U.S. Immigration and Population Growth (2008)
Between the years 2000 and 2006, immigration and children born to immigrant mothers added about 12.6 million people to the population of the United States. This increase was more than double the 5.4 million growth in the native-born population. If this rate of increase were to continue for seventy years, the country’s population would double — adding an additional 300 million residents to our population.
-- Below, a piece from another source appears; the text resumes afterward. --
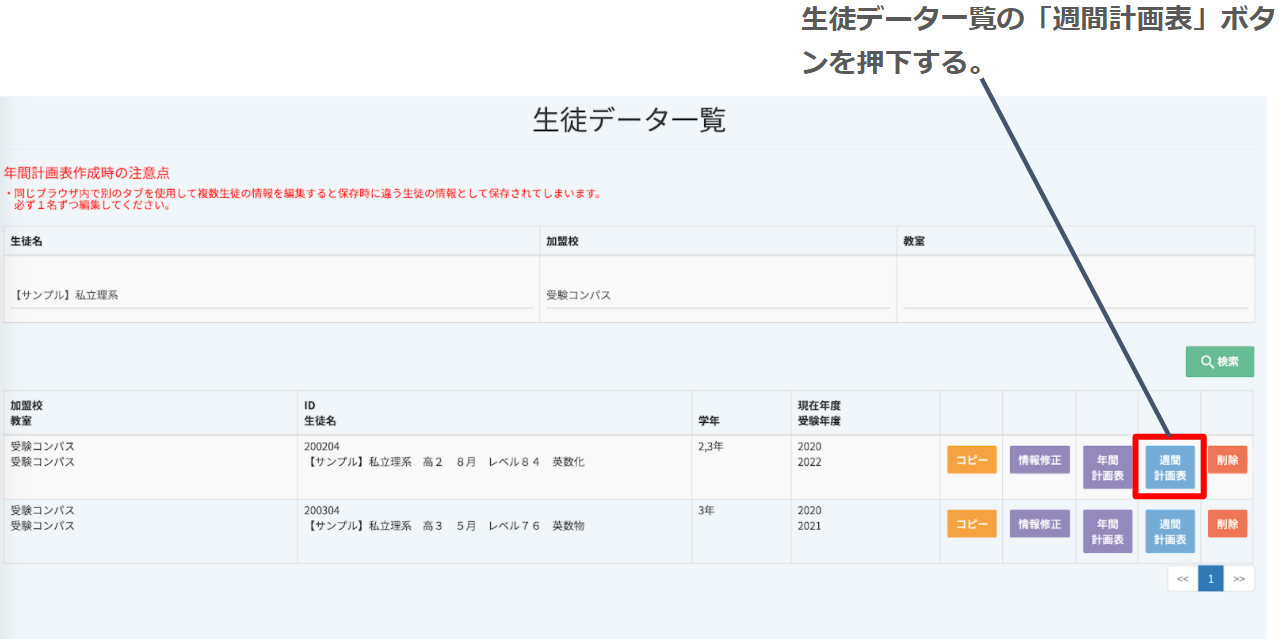Click the 学年 column header

[710, 421]
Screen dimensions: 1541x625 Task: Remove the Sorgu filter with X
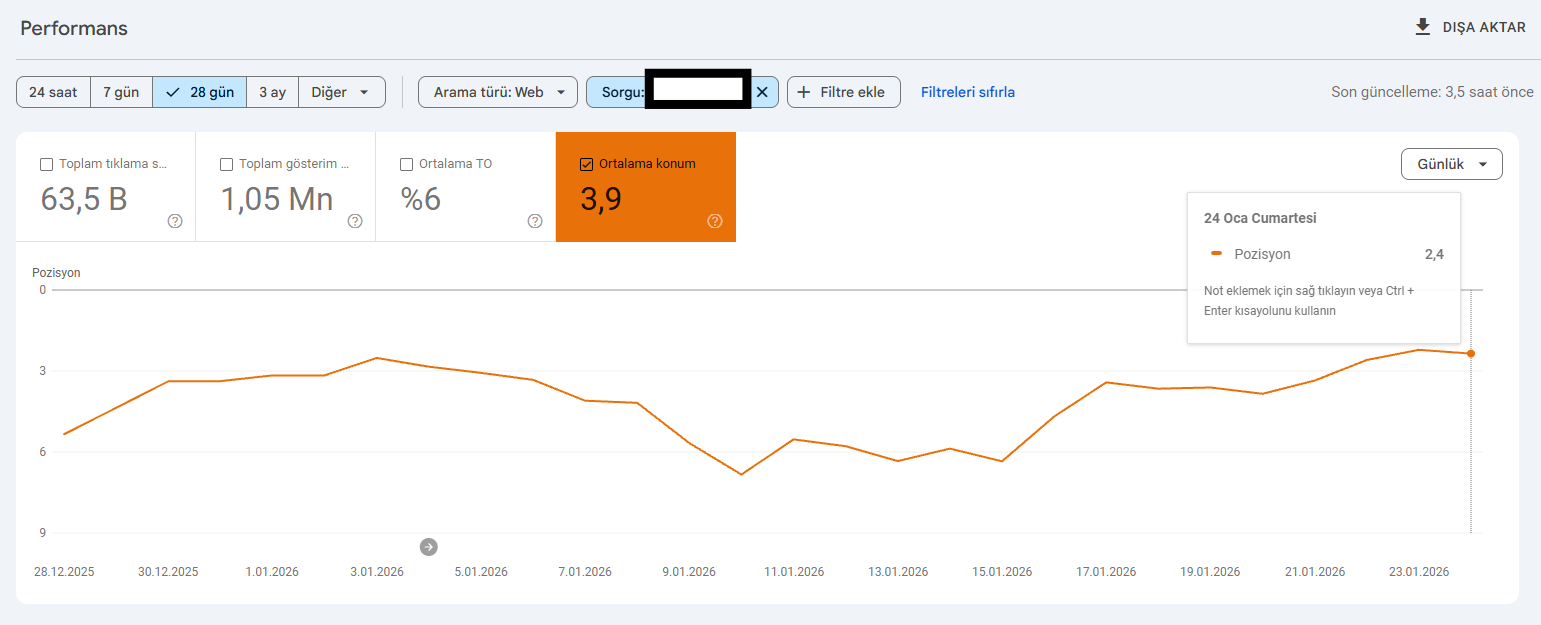[762, 92]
Across the country, immigration is the major source of our population growth. However, the rate of immigration-caused population growth varies widely among the states. While immigration is not as concentrated today in “gateway” states such as New York and California as it was in earlier decades, it nevertheless still predominates in those states. In both of those states, as well as several others, all population growth since 2000 is accounted for by immigration. Also in those two states and several others, there is a net outflow of native-born residents that coincides with the continuing stream of arriving immigrants. In several of those states, the native-born population has actually decreased.
This “immigrant-in/native-out” demographic pattern has significant implications for educational and social support programs and for the human capital needed for economic growth in the future — at least in the short term. The U.S. Department of Education’s report The Condition of Education 2008 stated that, “Between 1979 and 2006, the number of school-age children (ages 517) who spoke a language other than English at home increased from 3.8 to 10.8 million, or from 9 to 20 percent of the population in this age range.” Commenting on that report, Peter Zamora, regional counsel for the Mexican American Legal Defense and Educational Fund said, “Latino students have long underperformed versus Anglo students…and they are continuing to under-perform....[W]hen one out of five students is Hispanic, this isn’t a Latino issue, this is an American issue.”
Immigration also affects another critical element of American life — the use and availability of resources. Recent rises in petroleum, food, and other commodity prices, coupled with fresh water shortages, have reduced economic activity in the U.S. and many other countries. While many factors affect the basic economic relationship of supply and demand, increased population by its very nature tends to increase demand for both commodities and manufactured goods. And that increased demand tends to increase prices unless supply is also increased.
Similarly, Americans are increasingly aware of the relationship between population growth and its impact on the environment. Yet, policy makers have shown little willingness to focus on the underlying population growth factor that is common to these burgeoning constraint and impact issues.